Addictions are scary things as consider how they can ruin one’s physical strength, immunity, and cause many health problems. They are by far the most compulsive and chronic habits which we engage in; unhealthy behavioural acts that can aggravate many crimes, suicides or even other social problems.
Omniomania (”onios” means “for sale” while “mania” means “madness”) is a term given to describe a psychiatric disorder that is commonly known as shopping addiction, compulsive shopping or compulsive buying disorder (CB). This syndrome was recognized as early as the twentieth century and it’s documented that it can co-occur with other disorders like eating disorders, impulsive control disorders, substance use disorders, and anxiety disorder.
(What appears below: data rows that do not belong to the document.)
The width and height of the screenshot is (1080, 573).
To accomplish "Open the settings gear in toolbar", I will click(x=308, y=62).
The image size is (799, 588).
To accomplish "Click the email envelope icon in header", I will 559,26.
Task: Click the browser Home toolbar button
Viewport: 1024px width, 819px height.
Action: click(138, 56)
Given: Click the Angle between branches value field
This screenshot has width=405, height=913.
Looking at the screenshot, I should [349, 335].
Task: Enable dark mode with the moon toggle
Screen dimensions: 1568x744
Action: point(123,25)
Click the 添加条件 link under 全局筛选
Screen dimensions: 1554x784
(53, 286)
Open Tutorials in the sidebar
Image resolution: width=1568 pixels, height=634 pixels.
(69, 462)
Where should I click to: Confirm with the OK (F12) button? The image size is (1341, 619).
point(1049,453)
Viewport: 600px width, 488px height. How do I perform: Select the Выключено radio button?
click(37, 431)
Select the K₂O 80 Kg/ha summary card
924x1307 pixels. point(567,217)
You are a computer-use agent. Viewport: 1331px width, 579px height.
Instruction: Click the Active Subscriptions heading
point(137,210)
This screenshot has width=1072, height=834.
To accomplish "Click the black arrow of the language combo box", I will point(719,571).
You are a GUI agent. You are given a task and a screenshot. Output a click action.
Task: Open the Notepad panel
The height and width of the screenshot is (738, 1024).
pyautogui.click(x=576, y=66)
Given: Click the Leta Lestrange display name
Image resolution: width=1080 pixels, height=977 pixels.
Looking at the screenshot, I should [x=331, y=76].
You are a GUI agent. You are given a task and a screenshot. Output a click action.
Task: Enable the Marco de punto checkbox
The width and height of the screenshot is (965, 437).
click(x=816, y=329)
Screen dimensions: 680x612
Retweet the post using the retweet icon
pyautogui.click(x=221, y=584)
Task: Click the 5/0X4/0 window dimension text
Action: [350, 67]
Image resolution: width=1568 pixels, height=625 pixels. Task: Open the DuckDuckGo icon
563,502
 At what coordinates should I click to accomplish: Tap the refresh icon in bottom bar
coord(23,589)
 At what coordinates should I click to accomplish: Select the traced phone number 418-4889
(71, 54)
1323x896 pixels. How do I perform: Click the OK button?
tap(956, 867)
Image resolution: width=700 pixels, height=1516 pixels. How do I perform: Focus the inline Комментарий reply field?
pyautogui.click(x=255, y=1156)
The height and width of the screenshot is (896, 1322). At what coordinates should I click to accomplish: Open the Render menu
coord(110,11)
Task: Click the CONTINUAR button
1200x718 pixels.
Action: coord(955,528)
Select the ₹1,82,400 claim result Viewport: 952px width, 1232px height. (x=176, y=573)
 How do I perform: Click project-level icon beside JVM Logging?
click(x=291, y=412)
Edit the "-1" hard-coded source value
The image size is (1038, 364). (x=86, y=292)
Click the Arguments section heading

According to the survey conducted by a Psychiatric Times, only 6% of the Americans are considered to have compulsive shopping. This shopping habit is different from the normal shopping as the sufferers have used shopping as an outlet to help them cope with anger, stress, depression, boredom, self-critical thoughts, tension, anxiety and loneliness. People with Omniomania will shop until they run into debt because their mind is completely preoccupied by excessive spending. This compulsion can eventually wreck families and hurt relationships. Interestingly, compulsive shoppers with this syndrome aren’t concerned much with what they’ve bought. They leave compact discs wrapped in plastic and never listen to them or hang their new clothes in the closet without even taking them out either.
Smoking in any form, marijuana, tobacco, or cigarettes can lead smokers to an additive dependence on that particular substance to a degree that when they withdraw from smoking, their mental, emotional feeling or any physical reactions will be greatly irritated.
Nicotine is a psychoactive drug found in the cigarette that causes addiction to cigarettes and the human bloodstream absorbs toxins rapidly via the smoker’s lungs. Within 7 seconds of the smoke being inhaled these toxins can reach the brain. High doses of nicotine have shown to stimulate activation of “pleasure centers” located in the brain, particularly the mesolimbic dopamine system, which can cause nicotine dependence among the smokers. This explains why smokers who first started smoking can take in higher doses of nicotine without feeling sick. Nicotine can also “alter” functional as well as structural changes in the smokers’ brains, and thus when they suddenly withdrawn from smoking, the physiological functions in their brain or other parts of their bodies will be greatly interrupted.